Hematopoietic stem cell transplantation (HSCT) is a procedure performed in some people to treat certain blood or bone marrow cancers. Immediately before an HSCT procedure, a patient receives chemotherapy. Hepatic VOD can occur in people who receive chemotherapy and HSCT. Hepatic VOD is a condition in which some of the veins in the liver become blocked, causing swelling and a decrease in blood flow inside the liver, which may lead to liver damage. In the most severe form of hepatic VOD, the patient may also develop failure of the kidneys and lungs. Fewer than two percent of people develop severe hepatic VOD after HSCT, but as many as 80 percent of people who develop severe hepatic VOD do not survive.

It is administered by intravenous infusion in a doctor's office or clinic.

==Contraindications==
Use of defibrotide for people who are already taking anticoagulants is dangerous and use of other drugs that affect platelet aggregation, like NSAIDs, should be done with care.
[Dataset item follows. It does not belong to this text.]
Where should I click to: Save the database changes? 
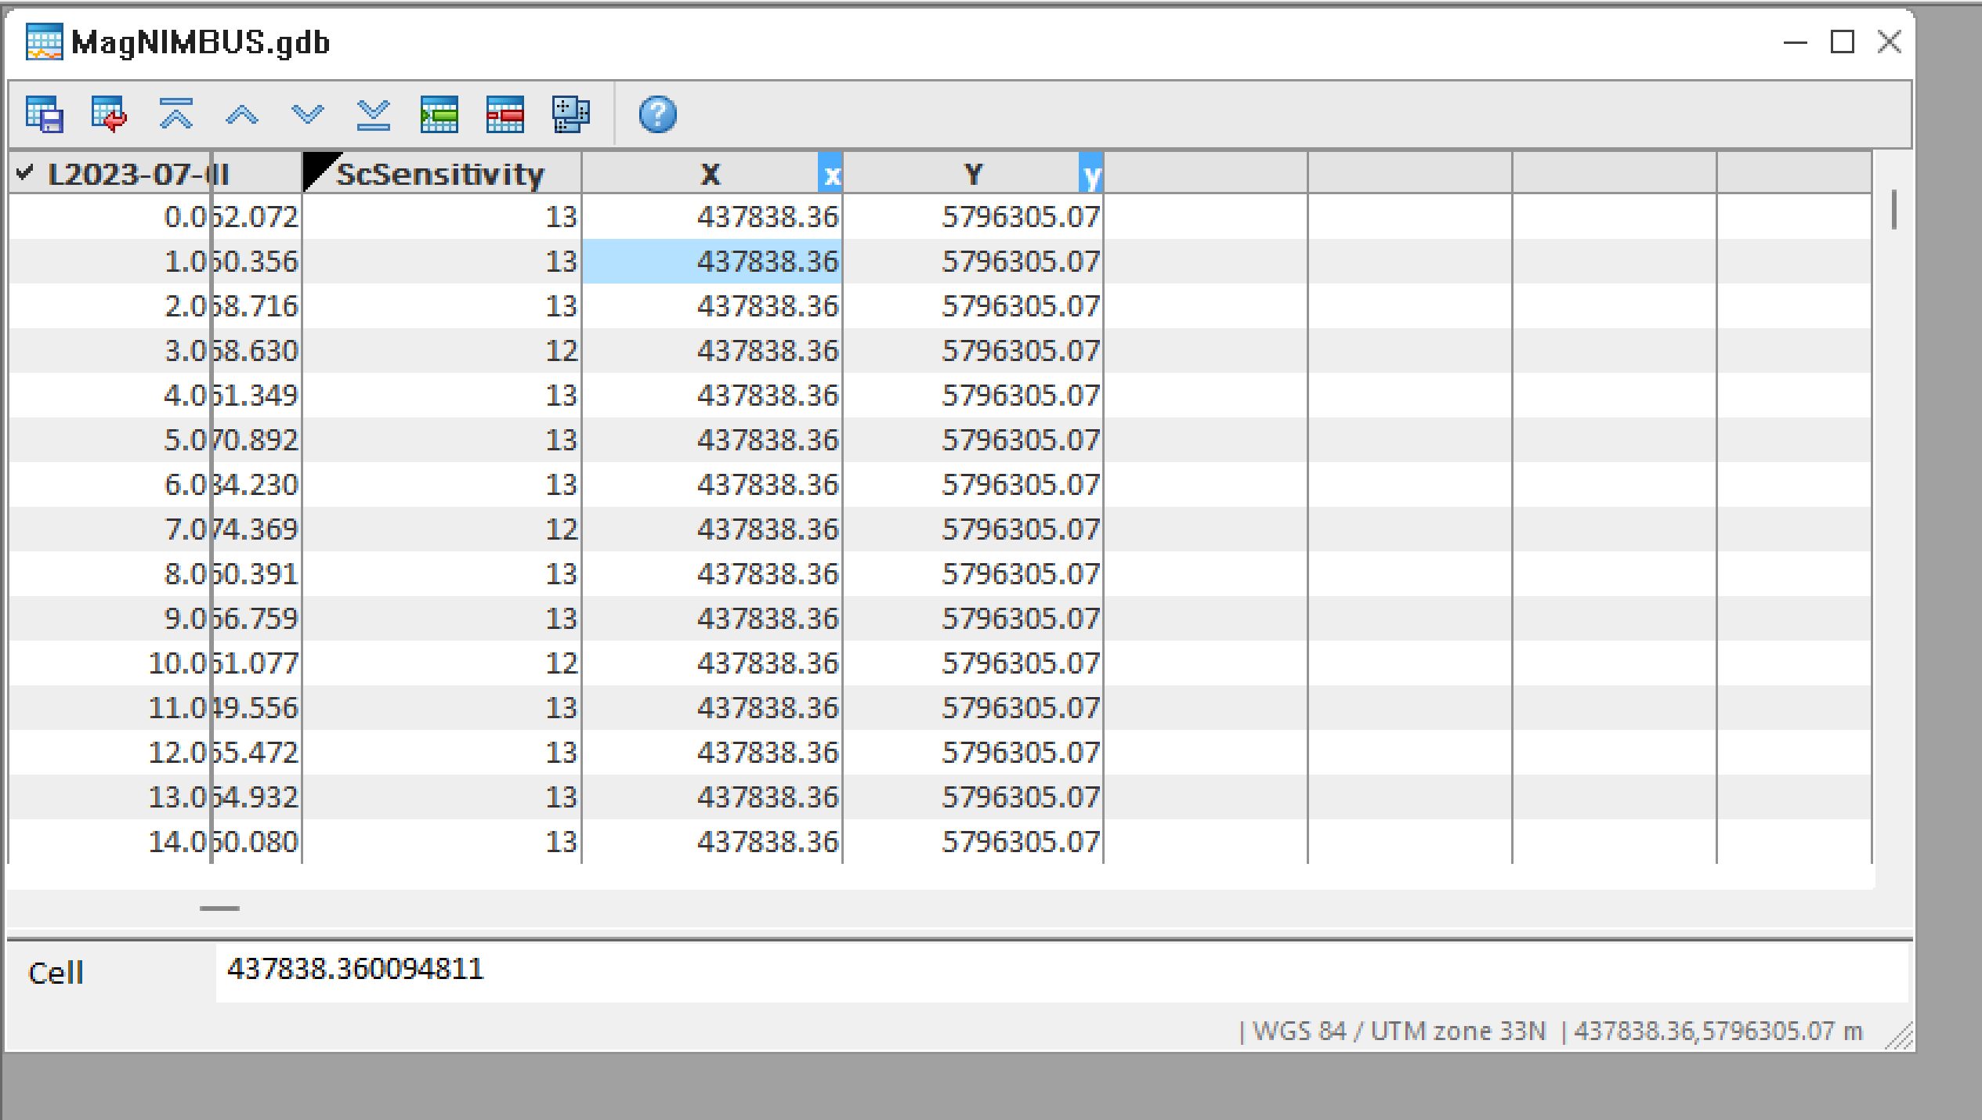[43, 116]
Defibrotide should not be given to people who have a difficult time maintaining a steady blood pressure.

==Adverse effects==
There is a high risk of bleeding and some people have had hypersensitivity reactions to defibrotide.

Common adverse effects, occurring in between 1 and 10% of people, included impaired blood clotting, vomiting, low blood pressure, bleeding in the brain, eyes, lungs, stomach or intestines, in the urine, and at catheterization sites.
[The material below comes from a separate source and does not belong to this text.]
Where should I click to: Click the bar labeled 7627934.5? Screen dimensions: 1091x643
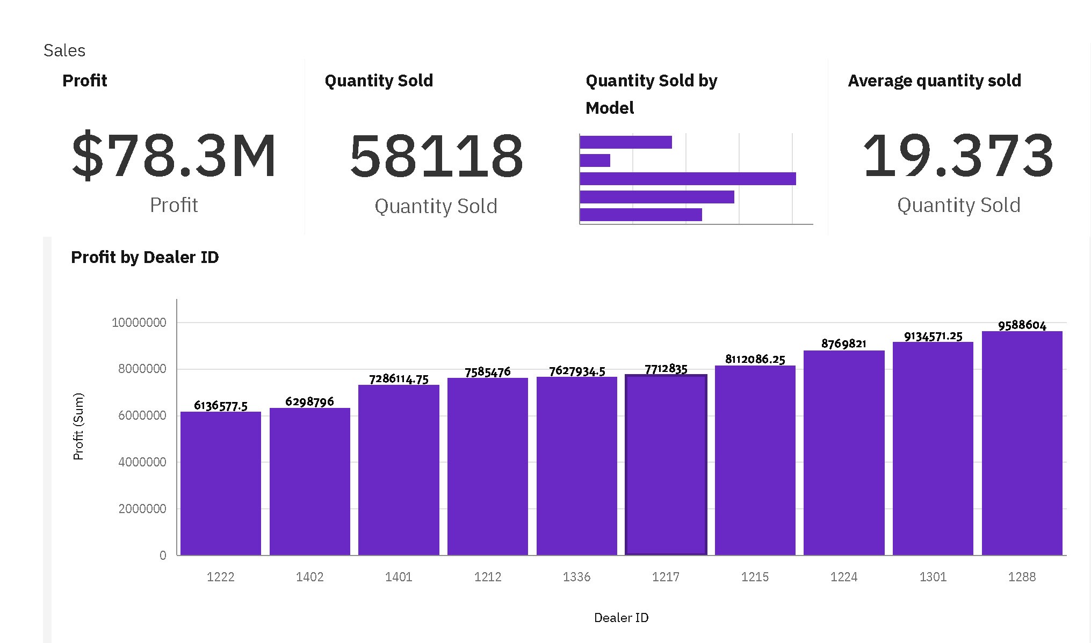tap(576, 466)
Other side effects have included diarrhea, nosebleeds, sepsis, graft vs host disease, and pneumonia.

Pregnant women should not take defibrotide and women should not become pregnant while taking it; it has not been tested in pregnant women but at normal doses it caused hemolytic abortion in rats.

==Pharmacology==
Defibrotide's mechanism of action is poorly understood. In vitro studies have shown that it protects the endothelium lining blood vessels from damage by fludarabine, a chemotherapy drug, and from a few other insults like serum starvation. It also appears to increase t-PA function and decrease plasminogen activator inhibitor-1 activity.

==Chemistry==
Defibrotide is a mixture of single-stranded oligonucleotides. The chemical name is polydeoxyribonucleotide, sodium salt. It is purified from the intestinal mucosa of pigs.

== History ==
The efficacy of defibrotide was investigated in 528 participants treated in three studies: two prospective clinical trials and an expanded access study. The participants enrolled in all three studies had a diagnosis of hepatic VOD with liver or kidney abnormalities after hematopoietic stem cell transplantation (HSCT). The studies measured the percentage of participants who were still alive 100 days after HSCT (overall survival). In the three studies, 38 to 45 percent of participants treated with defibrotide were alive 100 days after HSCT. Based on published reports and analyses of participant-level data, the expected survival rates 100 days after HSCT would be 21 to 31 percent for participants with severe hepatic VOD who received only supportive care or interventions other than defibrotide.

==Society and culture==
=== Legal status ===
Defibrotide was approved in the European Union for use in treating veno-occlusive disease of the liver of people having had a bone marrow transplant in 2013; Gentium had developed it. At the end of that year, Jazz Pharmaceuticals acquired Gentium.

In March 2016, the U.S. Food and Drug Administration (FDA) approved it for a similar use. Defibrotide is the first FDA-approved therapy for treatment of severe hepatic VOD, a rare and life-threatening liver condition. The FDA granted the application for defibrotide priority review status and orphan drug designation. The FDA granted approval of Defitelio to Jazz Pharmaceuticals.

Defibrotide was approved for medical use in Japan in June 2019.

Defibrotide was approved for medical use in Australia in July 2020.